Work to be completed: Your copy should begin at the line containing "Task: Select the ruler measure tool" and end at the last line of the records below, matching each line exactly and leaving out pictures.

**** Material provided ****

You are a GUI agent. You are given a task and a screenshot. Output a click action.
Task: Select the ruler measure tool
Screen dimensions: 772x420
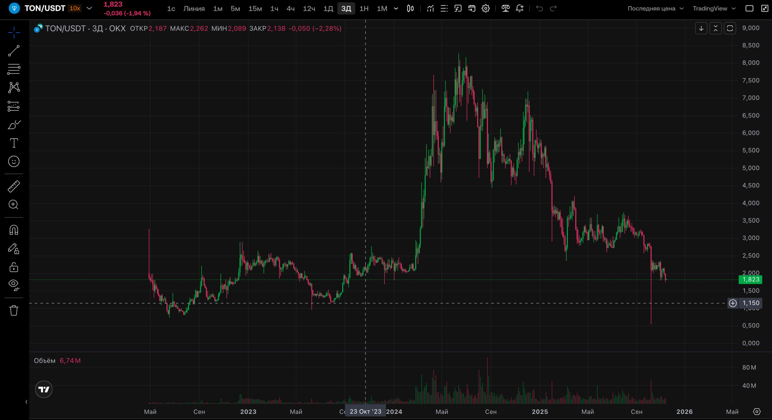14,186
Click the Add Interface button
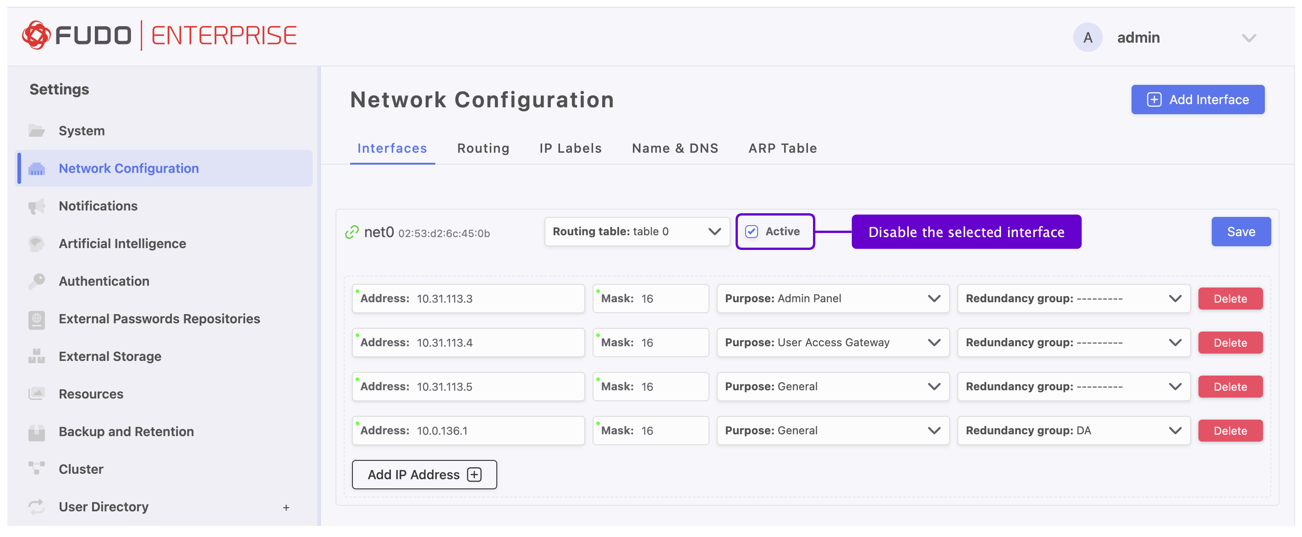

****

Task response:
Task: Select the ruler measure tool
Screen dimensions: 772x420
14,186
Click the Add Interface button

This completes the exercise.